A timely reissue of the business tycoon/president-elects collected entrepreneurial advice from 1987 is redacted by John Crace
I dont do it for the money. Ive got more money than Ill ever need. Some of it yours. Lets face it, you dont file for bankruptcy six times if youre planning on paying your dues. The key to making the best deal is to let others take the hit. I do it because I can. If you can get away with losing over $1bn on a deal, youd have to be a schmuck not to. Theres no way that Donald J Trump is ever going to let himself be one of those deadbeat Americans with no hope and no prospects. No sir. And thats why were shamelessly republishing this load of tosh from 1987. Heres a diary of a typical Trump week.
Monday 9am. Call my broker, Alan Greenberg, to buy $25m worth of stock in Holiday Inns. I sense its undervalued. As we speak, its value increases to $30m. My cock goes hard and I decide to sell.
Tuesday 3pm. Try to evict Carly Simon and Mia Farrow from their rent-controlled apartments, but both want to play hardball. Their loss. When you do battle with the Trumpster, theres only one winner.
Wednesday 1pm. Lunch with Ivana. Try to grope her pussy. Probably not the best time to tell her about Melania.
Thursday 5pm. Some kid at the door says hes my son. Tell him to come back when hes made his first $10m.
Friday 10am. The banks foreclose on Trump Taj Mahal casino putting thousands of people out of work. But at least I come away with $50m. My cock goes hard again.
My style of dealing is quite straightforward: 1) Get as much as you can for yourself; 2) Theres always somebody stupider than you out there; 3) Any attention is better than none; 4) Promise people the Earth even if you know you can never deliver; 5) Get yourself a top haircut.

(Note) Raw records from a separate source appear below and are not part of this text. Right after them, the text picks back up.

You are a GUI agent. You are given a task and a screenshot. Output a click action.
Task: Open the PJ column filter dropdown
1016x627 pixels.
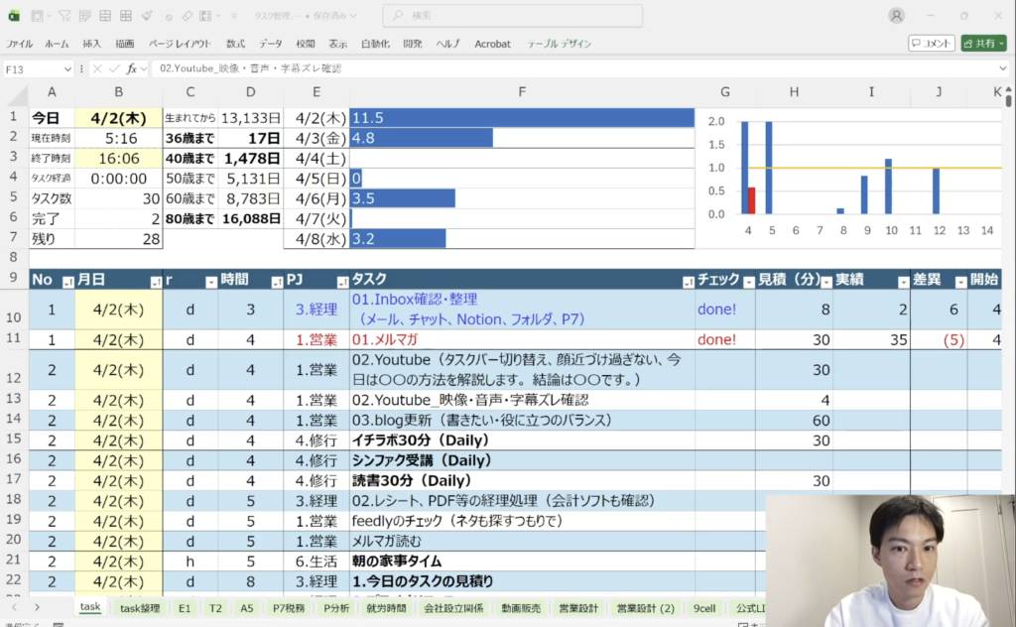point(341,282)
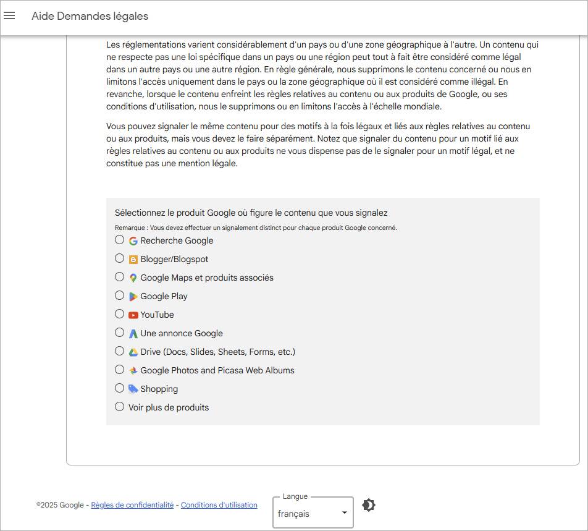The width and height of the screenshot is (588, 531).
Task: Click the Shopping tag icon
Action: click(133, 389)
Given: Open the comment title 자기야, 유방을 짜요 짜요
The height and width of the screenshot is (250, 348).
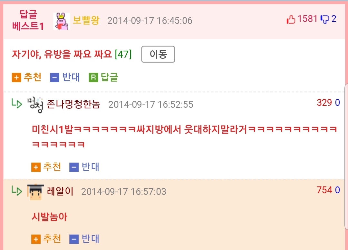Looking at the screenshot, I should point(62,54).
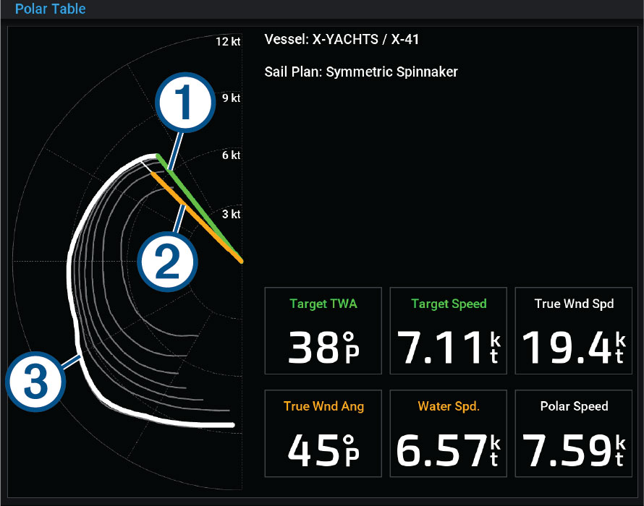Screen dimensions: 644x506
Task: Click the Vessel X-YACHTS / X-41 label
Action: coord(342,40)
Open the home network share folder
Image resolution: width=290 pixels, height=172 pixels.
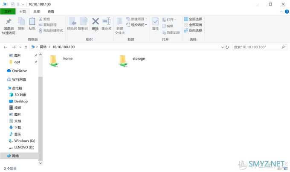pos(54,61)
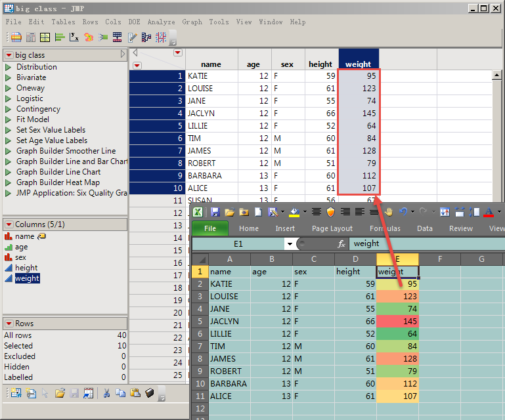Viewport: 505px width, 420px height.
Task: Expand the Excel Name Box dropdown arrow
Action: point(290,243)
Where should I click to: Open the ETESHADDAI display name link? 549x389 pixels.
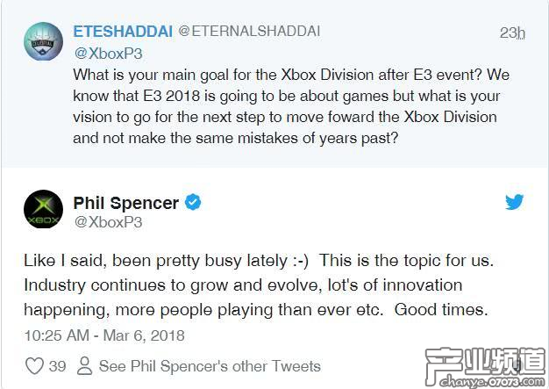122,32
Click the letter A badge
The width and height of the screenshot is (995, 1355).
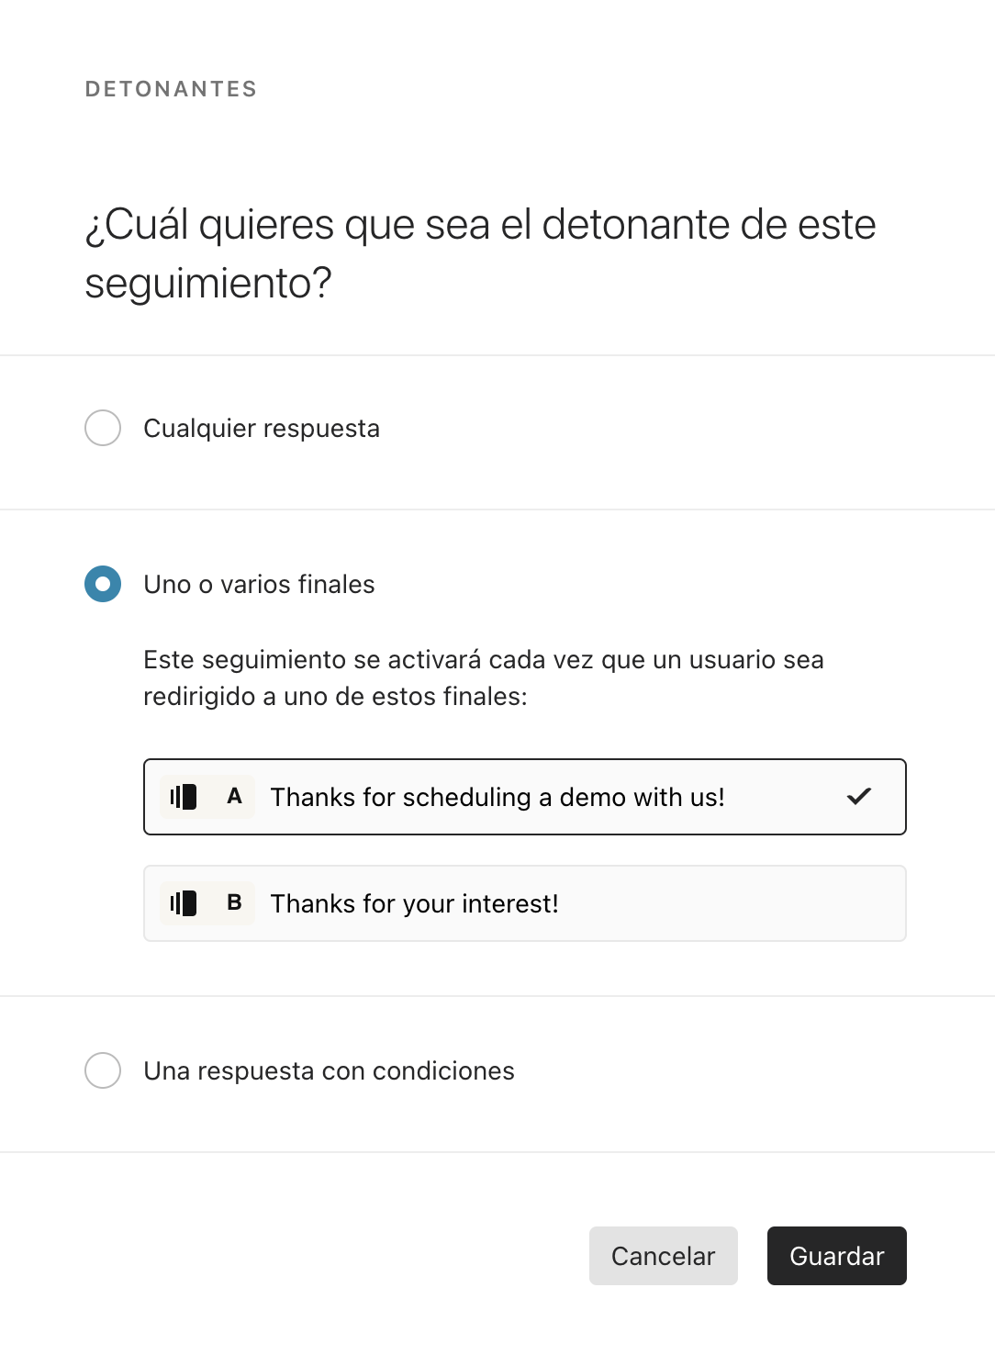click(234, 797)
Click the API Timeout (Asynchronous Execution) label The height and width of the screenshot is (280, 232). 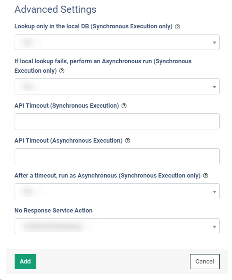[68, 141]
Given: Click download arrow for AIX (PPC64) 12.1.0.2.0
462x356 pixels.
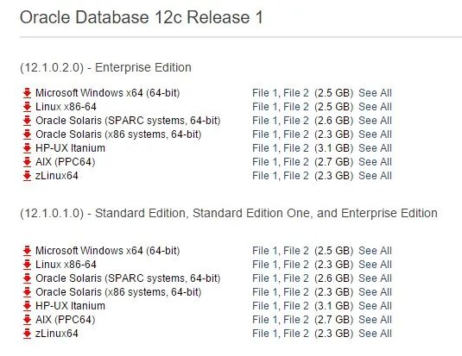Looking at the screenshot, I should pyautogui.click(x=27, y=162).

The most important influence on me when I was growing up was my father, Fred Trump. He taught me everything I needed to know about making money. If he had a fault, it was that he was not narcissistic enough. Fred never named a tower after himself. He also wasted too much time buying properties for deadbeats. If theres one thing Ive learned from real estate, its that poor people on zero-hours contracts just dont know how to look after themselves.
My first deal in Cincinnati taught me that lesson. Having persuaded the banks to lend me the money, I put the day-to-day management of the rebuild in charge of a man I knew to be a conman. I figured he would con the contractors far more than he would con me, so I would end up ahead on the deal. No flies on the Don! Though I was glad to sell the houses off for a $10m profit before the market crashed.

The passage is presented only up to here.